The Alienist - Caleb Carr [205]
“Well,” Edith finally said to us quietly, still watching her family, “you’d better have pressing business indeed, if you intend to break the power of that lobby.” Then she turned our way, comprehension evident in her glittering, rather exotic eyes. “Although I understand that all your business, these days, is pressing.” I nodded once, and then Edith clapped her hands loudly. “All right, my terrible tribe! Now that you’ve almost certainly woken Archie from his nap, what about washing up for dinner?” (Archie, at two, was the baby of the family; young Quentin, whose death in 1918 would have such a catastrophic effect on Theodore’s emotional and physical health, had not yet been born in 1896.) “And no guests that aren’t human tonight,” Edith went on. “I mean that, Ted. Pompey will be perfectly happy in the kitchen.”
Ted grinned. “Patsy won’t be, though.”
Reluctantly but without loud protest the children dispersed, while Sara and I followed Theodore into his book-lined study. Works in progress covered several desks and tables in this ample room, along with a plethora of open reference volumes and large maps. Theodore cleared off two chairs near one particularly large and cluttered desk by the window, and then we all sat down. No longer in the children’s presence, Roosevelt seemed to take on a subdued air, one that struck me as odd, given events at headquarters in recent days: Mayor Strong had asked one of Theodore’s chief enemies on the Board of Commissioners to resign, and though the man had refused to go without a fight, there was a general feeling that Roosevelt was gaining the upper hand in the struggle. I congratulated him on this, but he just waved me off and put a fist to his hip.
“I’m not at all sure how much it will amount to, John, in the end,” he said gloomily. “There are times when I feel that the job we have undertaken is not one that can be addressed at the metropolitan level alone. Corruption in this city is like the mythical beast, only instead of seven heads it springs a thousand for every one that is cut off. I don’t know that this administration has the power to effect truly meaningful change.” Such wasn’t the kind of mood that Roosevelt would tolerate for long, however.
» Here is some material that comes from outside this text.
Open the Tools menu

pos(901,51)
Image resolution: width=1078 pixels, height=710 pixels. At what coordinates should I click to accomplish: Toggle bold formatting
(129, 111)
He picked up a book, slammed it down on his desk, and then looked at us through his pince-nez engagingly. “However, that’s none of your affair. Tell me—what news?”
It didn’t prove quite so easy to get our news out, however; and once Sara and I finally had, Theodore slowly sank into his chair and leaned back, as though his melancholy mood had just been validated.
“I’ve been worried about what Kreizler’s reaction to this outrage would be,” he said quietly. “But I confess I didn’t think that he’d abandon the effort.”
At that point I decided to tell Theodore the entire story of Kreizler’s and Mary Palmer’s relationship in an attempt to make him understand just how crushing an effect Mary’s death had had on Laszlo. Remembering that Theodore had also endured the tragic and early loss of someone very dear to him—his first wife—I expected him to react with sympathy, which he did; but a crease of doubt nonetheless remained lodged in his forehead.
“And you’re saying that you wish to go on without him?” he asked. “You believe you can see it through?”
“We know enough,” Sara answered quickly. “That is, we will know enough, by the time the killer strikes again.”
Theodore looked surprised. “And when will that be?”
“Eighteen days,” Sara answered. “The twenty-first of June.”
Folding his hands behind his head, Roosevelt began to rock back and forth slowly as he studied Sara. Then he turned to me. “It’s not just grief that’s caused him to withdraw, is it?”
I shook my head. “No. He’s full of doubts about his own judgment and abilities. I never really understood before how much he’s tortured by that—self-doubt. It’s hidden most of the time, but it goes back…”
“Yes,” Roosevelt said, nodding and rocking. “His father.